> [What you will do] Write out the part of the Outlook 2003 menu item example below that opens with the words containing "Set oMnuSaveAs = btn" and closes with "Private Sub Application_MAPILogonComplete()", copying it exactly.

> [Quoted text]
---
Here is another example using different logic.

*Outlook 2003 Menu Item Example...*



*Outlook 2003 VBA Code Example:*

VB Code:
Option Explicit
'Behind ThisOutlookSession
Public WithEvents oMnuSaveAs As Office.CommandBarButton
 Private Sub SyncMnuSaveAsButton(btn As Office.CommandBarButton)
    Set oMnuSaveAs = btn
    If btn Is Nothing Then
        MsgBox "Sync. of '" & btn.Caption & "' button event failed!", vbCritical + vbOKOnly
    End If
End Sub
 Private Sub Application_MAPILogonComplete()
    
    Dim oCBmnuTools As Office.CommandBarPopup
    Dim oCBmnuSaveMe As Office.CommandBarButton
    
    '<ADD A MENU ITEM>
    Set oCBmnuTools = Application.ActiveExplorer.CommandBars("Menu Bar").Controls("&Tools")
    Set oCBmnuSaveMe = Application.ActiveExplorer.CommandBars("Menu Bar").FindControl(msoControlButton, 1, "888", True, True)
    If TypeName(oCBmnuSaveMe) = "Nothing" Then
        Set oCBmnuSaveMe = oCBmnuTools.Controls.Add(msoControlButton, 1, "888", , True)
    End If
    With oCBmnuSaveMe
        .BeginGroup = True
        .Caption = "Save Email As..."
        .Enabled = True
        .Style = msoControlCustom
        .Tag = "888"
        .Visible = True
    End With
    Call SyncMnuSaveAsButton(oCBmnuSaveMe)
---
> [Dataset content]
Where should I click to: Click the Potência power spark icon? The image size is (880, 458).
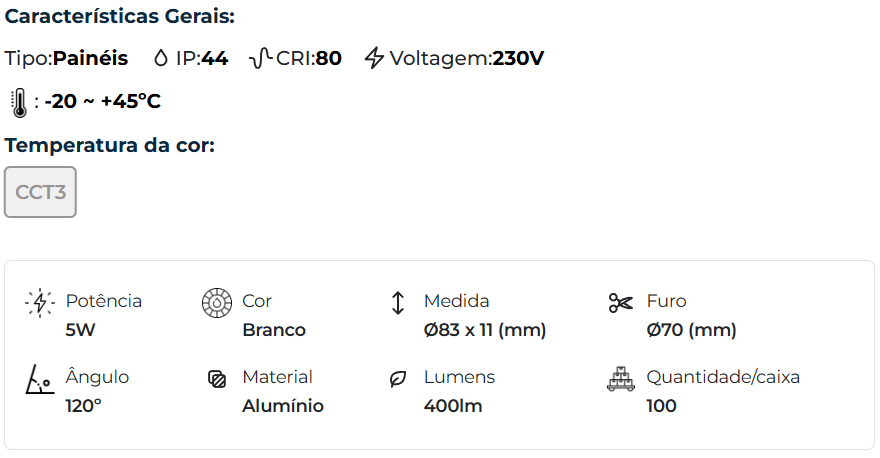coord(40,303)
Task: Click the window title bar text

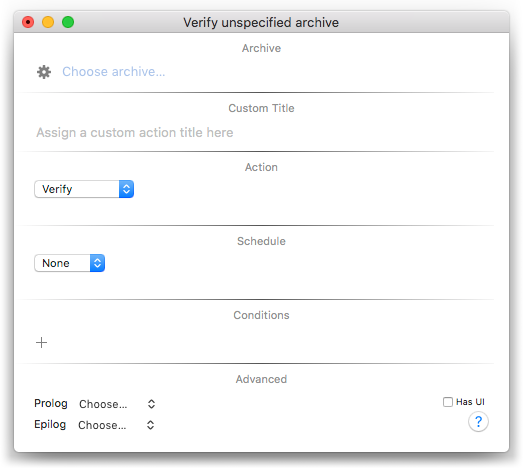Action: tap(261, 22)
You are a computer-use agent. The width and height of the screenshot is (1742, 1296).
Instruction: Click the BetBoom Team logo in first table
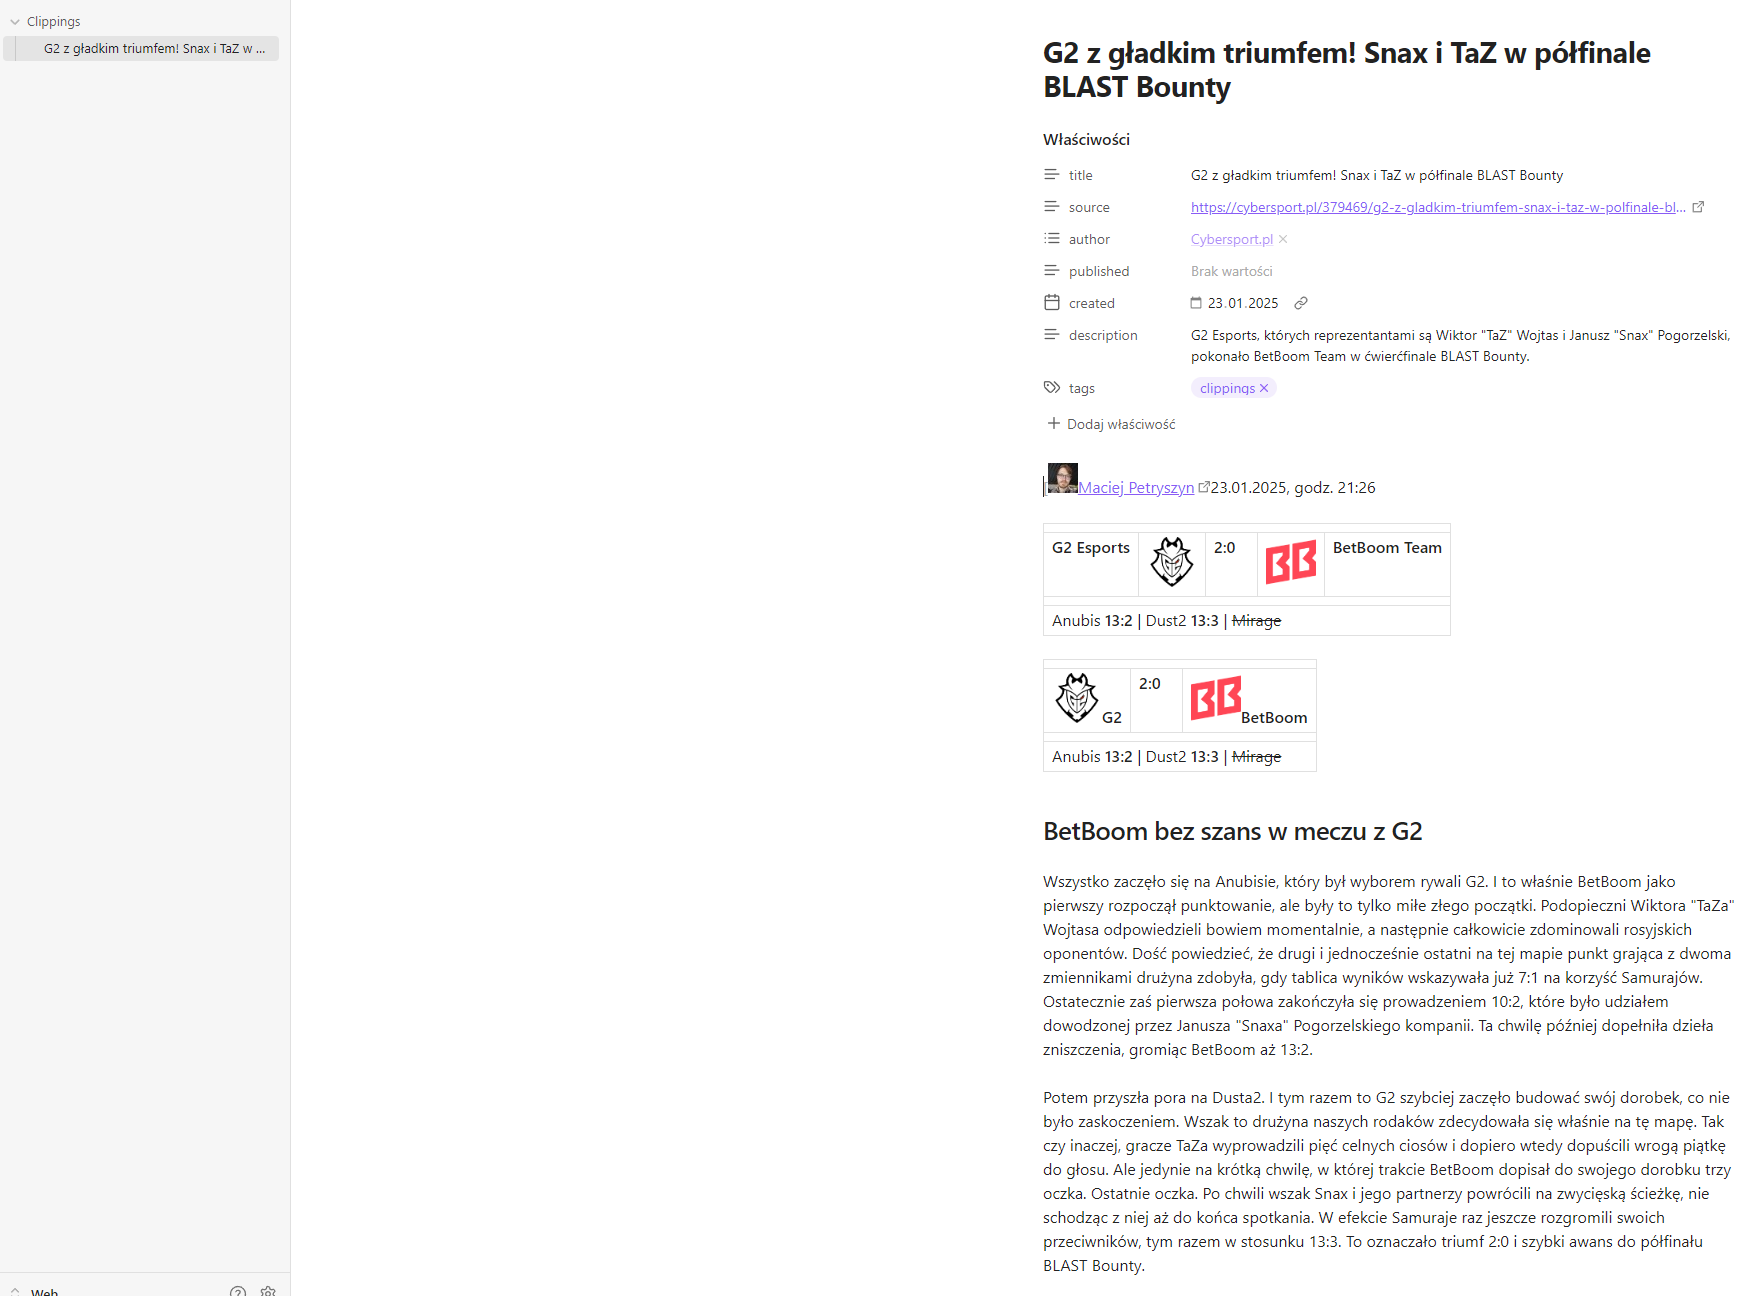click(x=1290, y=562)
---
> [Response]
Set oMnuSaveAs = btn
    If btn Is Nothing Then
        MsgBox "Sync. of '" & btn.Caption & "' button event failed!", vbCritical + vbOKOnly
    End If
End Sub
 Private Sub Application_MAPILogonComplete()